(Tarea breve)
Reescribe el hilo sobre la interferencia de la antena de radio desde "cabe decir q" hasta "erradicar una denuncia." inclusive, cambiando "FM ALVAREZ" por "RADIO ALVAREZ".

# Problema de interferencia de un modem inalambrico a causa de una antena de radio



## alejandroecha (May 18, 2008)

hola soy nuevo en este foro

tengo un problema referido a una antena de radio local. q se encuentra a 100m de mi casa

compre un modem de la empresa CLARO para usar internet de banda ancha inalambrica. ya que donde yo vivo( francisco alvarez-moreno) no llega por cable. el tema es que funciona lento en 2G y cuando me alejo de donde se encuentra la antena funciona en 3G. 
mi inquietud seria si pudiera hacer algo para discriminar la frecuencia de onda de la radio hacia el modem para q se pudiera conectar.
segun la empresa deberia andar a la velocidad de 1 mb de velocidad pero anda como una conexion telefonica comun de 56k.
si alguien sabe q puedo hacer para que el dispositivo pueda funcionar. 
cabe decir q la empresa CLARO no responde los llamados que realizamos y la radio tubo denuncias por q no utilizaba un filtro especial. por esta razon creo que el problema se eradica en la emisora FM ALVAREZ. 
ademas de tener otros problemas con otros productos como handys q no funcionan o funcionan  pero con interferencias

dede ya muchas gracias. y espero encontrar la solucion


----------



## Dano (May 18, 2008)

Si estás seguro que el problema es por la antena de la FM se debería poder erradicar una denuncia.

¿Esa FM es casera?¿Esta documentada?¿De que potencia es la FM?


----------



## alejandroecha (May 18, 2008)

hola 

respondiendo a tus preguntas te digo que es una radio dentro del hambito de este pueblo grande. osea es legal y supuestamente tendria que cumplir todas las normas
tienen su propia antena de aprox 150 mts no sabria bien la medida
en un momento hubo denuncias y vinieron inspectores por que no usaban un filtro especial. ahora cambiaron la frecuencia. a la 102 mas o menos. ( no sabria con precision)
suponemos hacer la denuncia lo mas rapido posible.

gracias por tu respuesta


----------

(Filas sobre dónde aparecen los objetivos)
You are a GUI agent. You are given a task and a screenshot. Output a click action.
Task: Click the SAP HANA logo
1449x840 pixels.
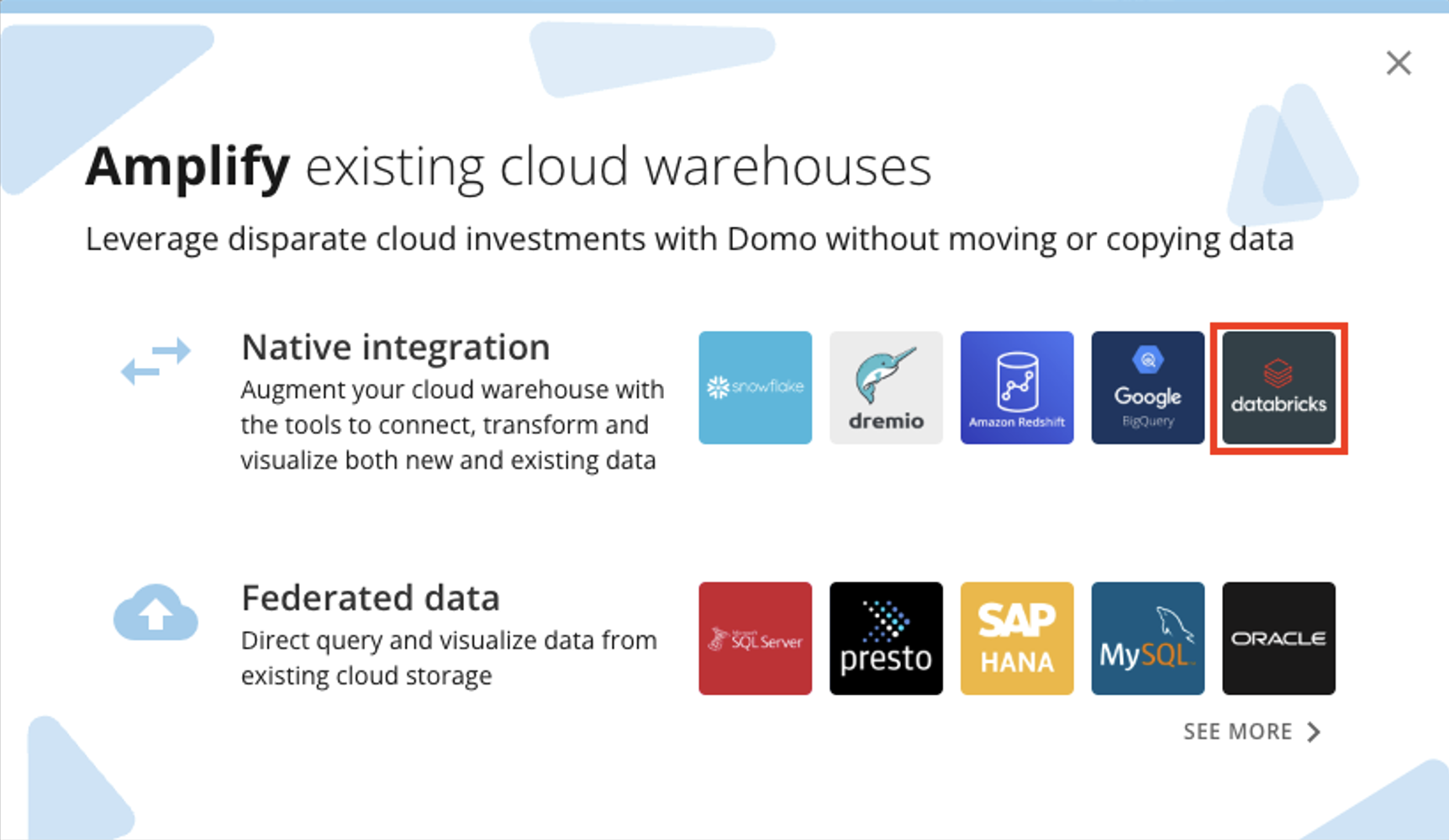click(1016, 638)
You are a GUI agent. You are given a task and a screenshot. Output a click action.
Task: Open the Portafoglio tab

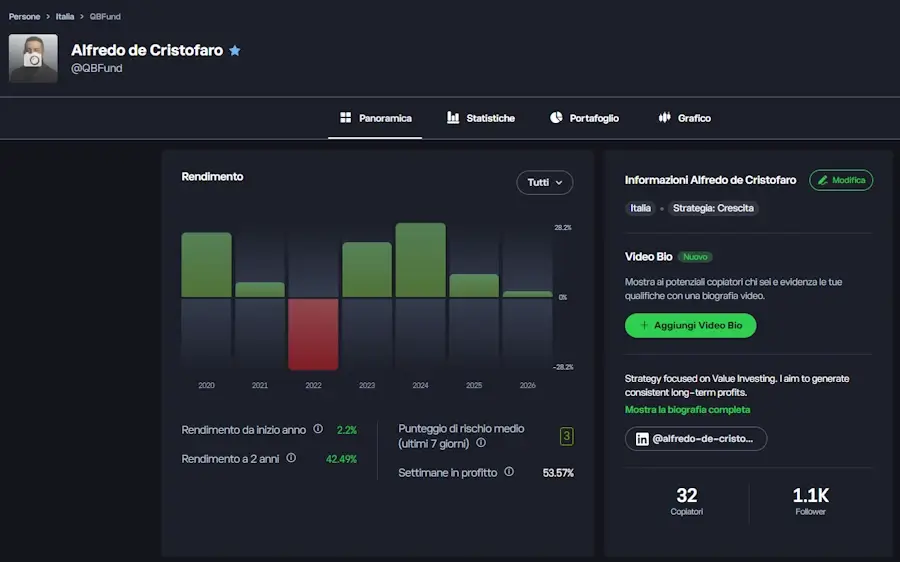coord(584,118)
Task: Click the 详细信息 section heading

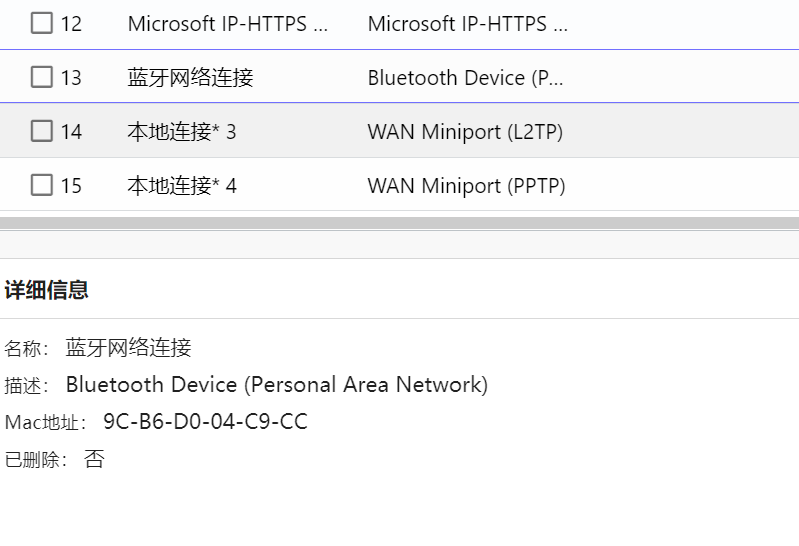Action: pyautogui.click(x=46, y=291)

(La respuesta)
cabe decir q la empresa CLARO no responde los llamados que realizamos y la radio tubo denuncias por q no utilizaba un filtro especial. por esta razon creo que el problema se eradica en la emisora RADIO ALVAREZ. 
ademas de tener otros problemas con otros productos como handys q no funcionan o funcionan  pero con interferencias

dede ya muchas gracias. y espero encontrar la solucion


----------



## Dano (May 18, 2008)

Si estás seguro que el problema es por la antena de la FM se debería poder erradicar una denuncia.